For these reasons, the National Parks of Egypt are taking actions to preserve the terrestrial and marine environments. We hope that you will too by following the advice outlined below: Mooring buoys are installed to protect corals, which would otherwise be damaged by the use of anchors. You can contribute by not touching or breaking corals.
Fish feeding and bottom fishing upset the equilibrium of the reef. Please do not feed or fish on the coastline. For “fishing” lovers we offer fishing excursions by boat off shore. Improve your buoyancy and look but don’t touch! PADI Specialties such as Peak Performance Buoyancy and Underwater Naturalist are available to improve your awareness of the environment and help you interact with it in a mutually beneficial way.
Resting, standing or walking on a coral surface damages the fragile tissue surface of the coral animal. Exposed to bacterial attack and disease, it will often not recover from this impact. Please avoid walking on the reef. Use the floating jetties or marked reef access points to enter the water.
Ras Mohammed National Park
Ras Mohammed National Park is located approximately 25 km Southwest of Sharm El Sheikh and is easily accessible by car. There are organized excursions available through various tour operators, or, you can explore the park on your own.
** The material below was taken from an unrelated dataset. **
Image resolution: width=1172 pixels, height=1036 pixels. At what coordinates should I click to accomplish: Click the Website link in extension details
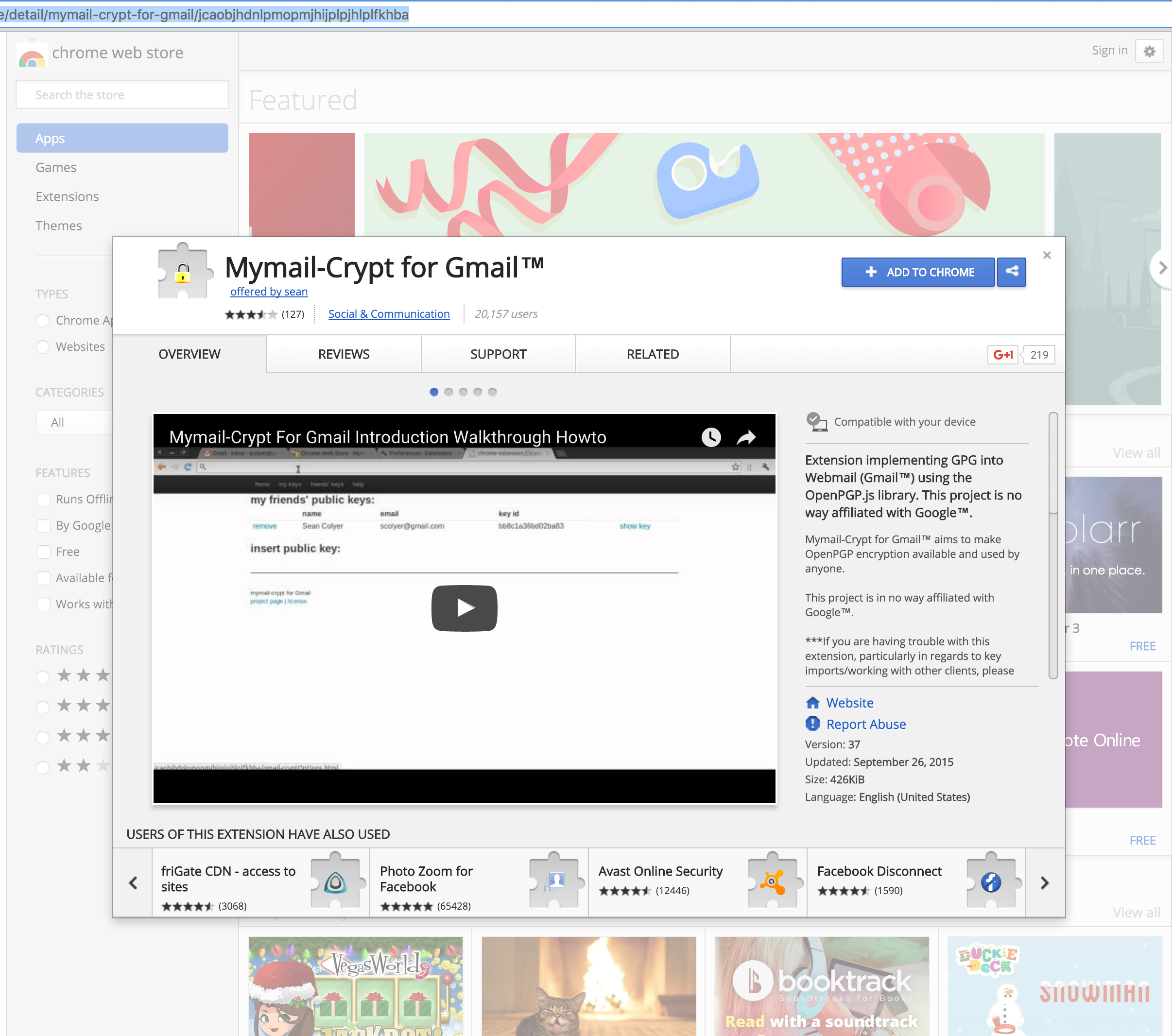pyautogui.click(x=849, y=702)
The park is home to a variety of stunning geological features both underwater and on land including uplifted coral reefs, alluvial plains, wadis, granite and sandstone mountains and soft sand dunes. The park is home to many forms terrestrial life including: foxes, gazelles, lizards, and ibexes. The park holds one of the most northerly located Mangrove tree outcropping, which is a valuable breeding area and habitat for both migrating and resident birds such as the white stork or raptor.
Nabq Managed Resource Protected Area
Nabq, located approximately 35km North of Sharm El Sheikh, is famous for its sand dunes found at the mouth of Wadi Kid and the largest mangrove tree stand on the Gulf of Aqaba. Coral reefs in Nabq are extremely rich. Visibility is often poor due to fine sediments washing out of the mangrove area, but this doesn’t detract from the beauty and diversity of the reefs. At Shoura al Manquata and Nakhlet el Tal excellent reefs can be dived with easy access.
Abu Galum is said to be the most picturesque park in the country. High mountains, narrow sinuous wadis (valleys), freshwater springs, coastal sand dunes and raised fossil coral reefs give shelter to 165 plant species. Although the park is not easily accessible, Bedouin guides and camels can be hired when requests and arrangements are made at the Ranger house located at the mouth of Wadi Rasasah. A visitor centre will be located at the northern boundary of the park, where information on dive sites will be available.